Re: Is solr what I want, or something else?

Posted by Shawn Heisey <ap...@elyograg.org>.
On 4/16/2022 8:25 PM, Jay Scott wrote:
> I hope that the search software lets me search for combinations
> of words; I've been assuming that's built in.

Yes, most likely Solr will handle this need.

> I want to do all of this locally -- not use the cloud or
> anything like that.  mnogoSearch worked okay for me, but
> it's dead, and I'd like to move on to something modern.
> Apache nutch is a web crawler -- setting up a web server
> solely for the purpose of specifying what files I want
> indexed seems -- artificial.  I guess I could do that
> but, golly....  Seems like there ought to be something more
> direct.

As I understand it, Nutch doesn't actually do search.  It's really good 
at crawling a website and gathering all the data it contains, but relies 
on other software for searching what it has gathered. We hear from a lot 
of people that are having Solr handle indexing for Nutch.

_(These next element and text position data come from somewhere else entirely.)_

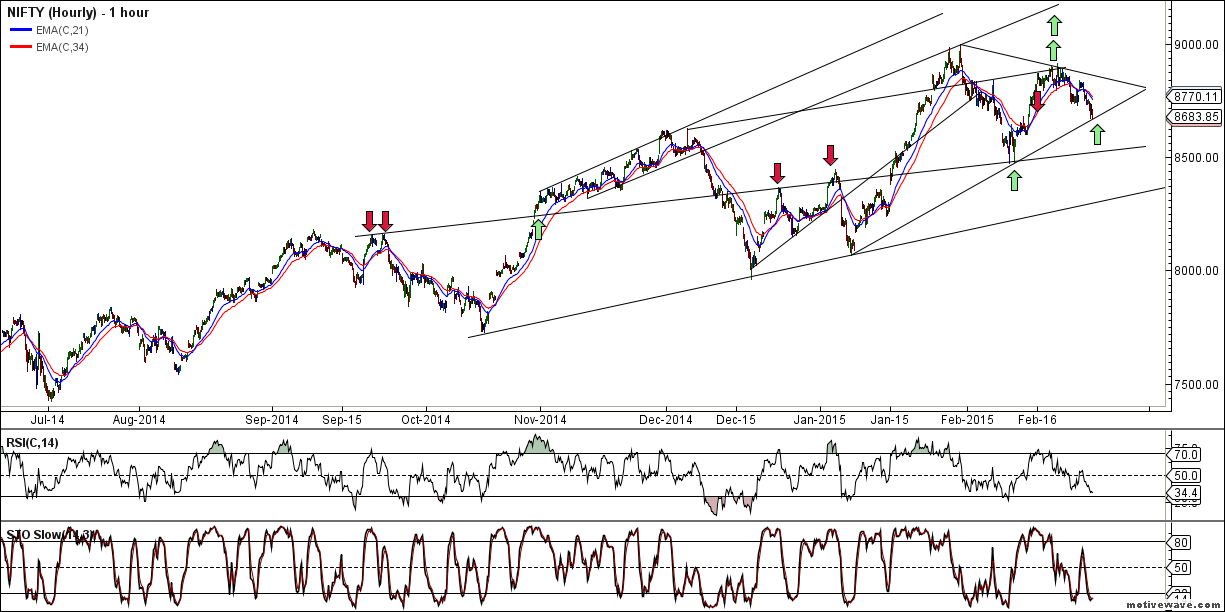Click the 8683.85 price tag on the axis
The width and height of the screenshot is (1225, 612).
coord(1194,116)
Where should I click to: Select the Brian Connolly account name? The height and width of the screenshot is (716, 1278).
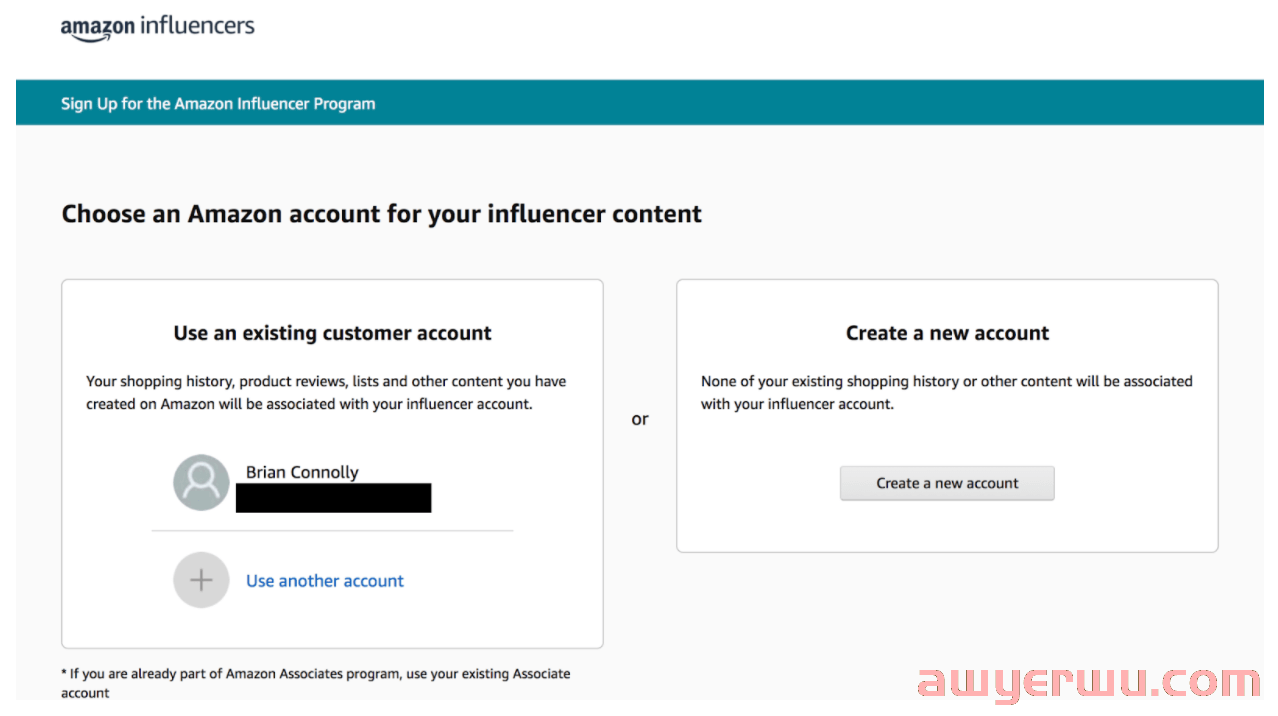[x=302, y=472]
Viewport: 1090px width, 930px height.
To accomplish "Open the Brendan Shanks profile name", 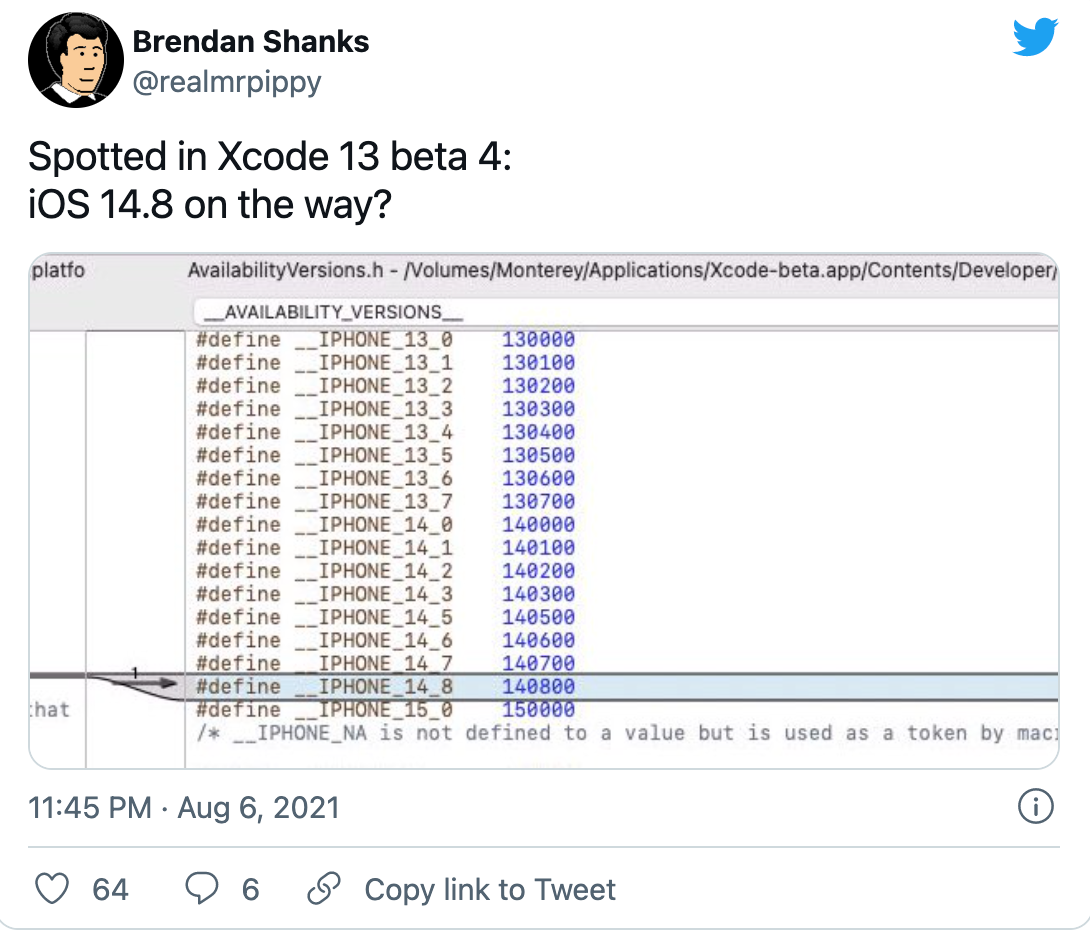I will pyautogui.click(x=250, y=42).
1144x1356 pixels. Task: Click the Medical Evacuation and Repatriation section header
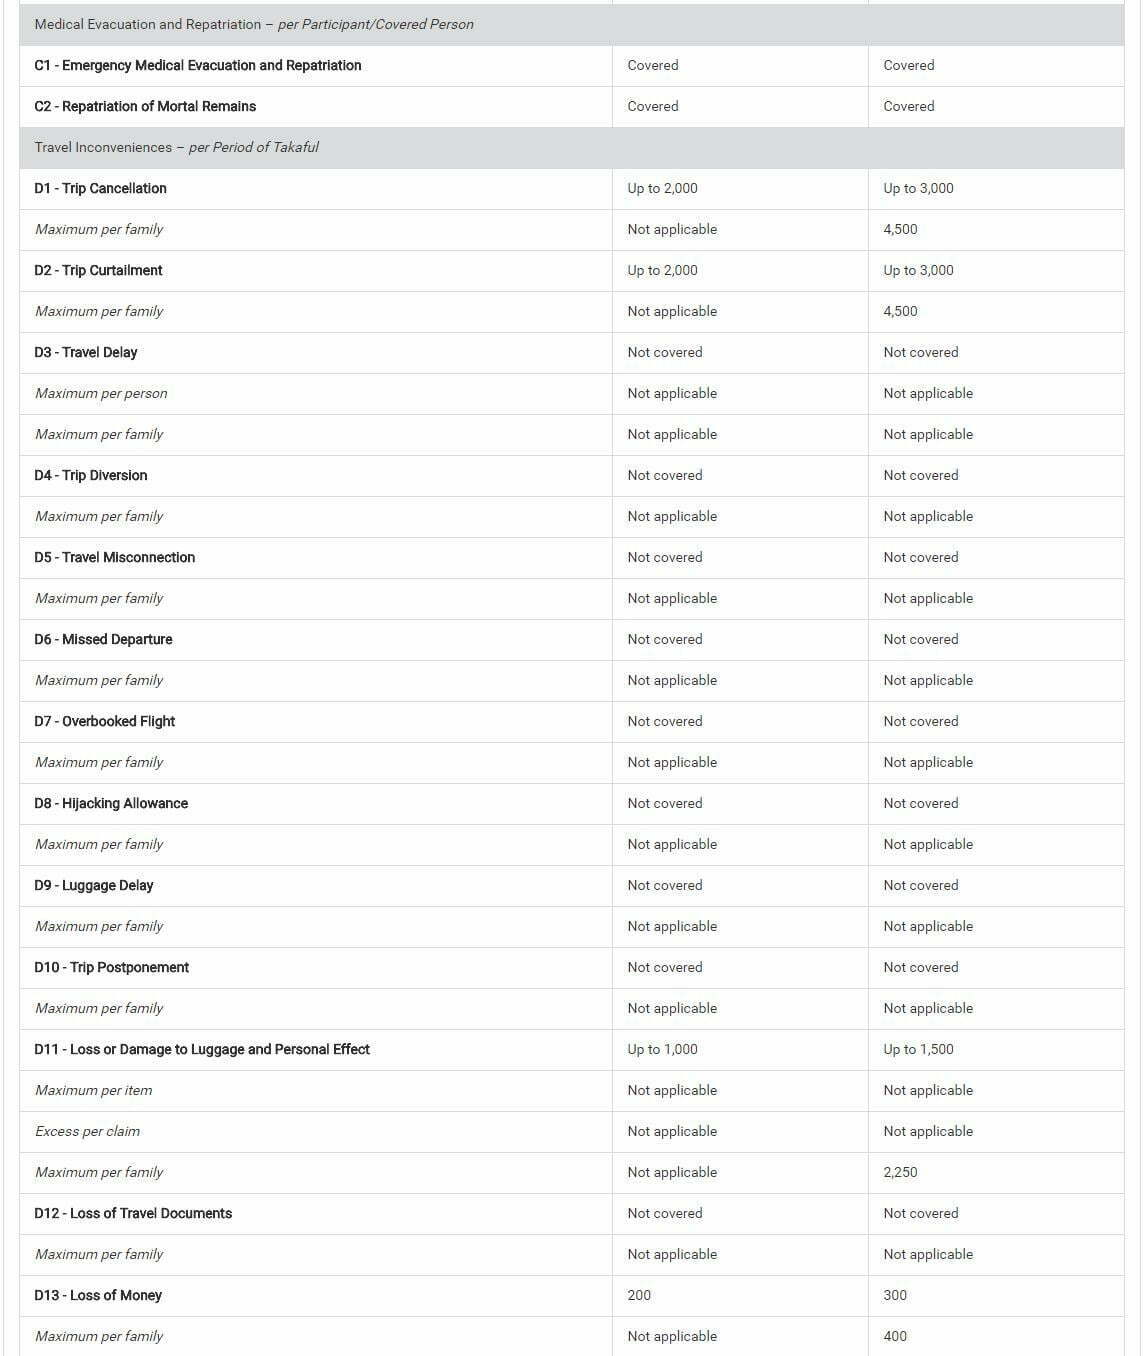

> Solr was suggested as a way to do this.  Do I want something
> else?

That's a tough question to answer and be sure the answer is right.  In 
general, Solr probably meets the needs of just about any kind of 
searching you want to do, but sometimes people manage to find things 
where Solr isn't the right solution.

Based on what little information is here about your needs, I'm going to 
cautiously say Solr is probably a good fit.  To be sure that answer is 
correct, we will need more information.  Exactly what information we 
will need is not completely straightforward. If you start with some high 
level information about the data you want to search, then we will know 
what questions to ask next.

The first thing to nail down ... what do you want to get as the result 
of a search?  Do you want Solr to provide ALL of the information in the 
result grid, or is it enough for Solr to return some kind of unique ID 
that your software can then look up in another system to provide detail 
to the user?  That is the start of defining a "document" for Solr.  In 
one large system that I designed, a Solr document was basically a row in 
a database table.  The table had 160 million rows ... the entire table 
file in MySQL was over a terabyte.  Solr actually did have a lot of 
information stored for each of those documents, so a search result grid 
displayed to the user was populated entirely from Solr.  If the user 
then clicked on one of those results, the database would be consulted 
for full details, using the unique identifier in the search results.

Thanks,
Shawn